## Passage provided
Alzheimer’s memory walk raises awareness, funds to combat disease.
The pitter-patter of raindrops and footsteps slapping cement marked the beginning of the Alzheimer’s Association Memory Walk at Silverdale Waterfront Park on Sept. 20.
More than 300 supporters attended the event, walking either 1.2 miles or 3 miles to raise funds and awareness for Alzheimer’s, a disease more prevalent today than ever before.
“It is neat to see so many people out doing the walk,” said Dick Lundgren, who is a longtime advocate of Alzheimer’s awareness, before the walk started.
Lundgren, whose 63-year-old wife has the disease, has been a member of the South Sound Memory Walk Committee and attended other memory walks around the state.
Like each attendee on Saturday, Lundgren walked for a cause: To support those who have — and are affected by — Alzheimer’s and other memory-loss diseases.
“We have to be the voice for people with Alzheimer’s disease,” he said.

## Problem set
1/ Could you edit the stretch of the Alzheimer's memory walk article from "Alzheimer’s memory walk" through "than ever before.", replacing "supporters" with "participants"?
2/ Can you pick up the Alzheimer's memory walk article and keep writing it from where it stops?
You won't need the lines after this point.

## Information given
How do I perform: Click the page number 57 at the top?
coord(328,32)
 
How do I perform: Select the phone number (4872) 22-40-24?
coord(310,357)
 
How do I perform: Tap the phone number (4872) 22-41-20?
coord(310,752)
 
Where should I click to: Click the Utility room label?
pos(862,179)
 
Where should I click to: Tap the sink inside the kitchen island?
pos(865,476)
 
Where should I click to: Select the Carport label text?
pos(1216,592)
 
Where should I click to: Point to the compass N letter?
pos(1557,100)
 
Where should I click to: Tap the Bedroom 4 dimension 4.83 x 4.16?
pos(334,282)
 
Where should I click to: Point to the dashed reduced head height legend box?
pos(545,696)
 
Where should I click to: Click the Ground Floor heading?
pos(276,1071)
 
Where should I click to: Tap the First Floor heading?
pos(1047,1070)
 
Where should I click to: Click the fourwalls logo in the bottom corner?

## Exercise responses
1/
Alzheimer’s memory walk raises awareness, funds to combat disease.
The pitter-patter of raindrops and footsteps slapping cement marked the beginning of the Alzheimer’s Association Memory Walk at Silverdale Waterfront Park on Sept. 20.
More than 300 participants attended the event, walking either 1.2 miles or 3 miles to raise funds and awareness for Alzheimer’s, a disease more prevalent today than ever before.

2/
Lundgren said the number of people diagnosed with Alzheimer’s will increase by 81 percent in the next 20 years, meaning support from the local, state, private as well as federal level is crucial in spreading awareness and, eventually, finding a cure.
Most who walked Saturday are caregivers themselves.
“Caregivers need to group together,” said Robin Murphy, whose 90-year-old mother has dementia and lives in an assisted living memory care community in Silverdale. “Caring for people with memory loss is not easy.”
Those challenges begin with acceptance, understanding the disease, separating the disease from the person who has it and joining support groups to spread education and awareness.
“People need to be more aware and more proactive,” Murphy said.
The Alzheim-er’s Association “is dedicated to finding prevention methods, treatments and an eventual cure for Alzheimer’s” and donations made for Saturday’s walk totaled more than $40,000, according to its Web site.
“I’d say it was a day of solidarity because everybody there supported the Alzheimer’s Association,” Murphy said. “It was wonderful.”
Alzheimer’s is the sixth-leading cause of death in the United States, the Web site reported, and someone is diagnosed with the disease every 71 seconds.
Lundgren said local Alzheimer’s chapters will continue to champion awareness and education in 2009, looking to the Legislature for help. There are no dementia-specific training requirements for long-term caregivers in Washington state, but Lundgren believes that number needs to change to eight hours.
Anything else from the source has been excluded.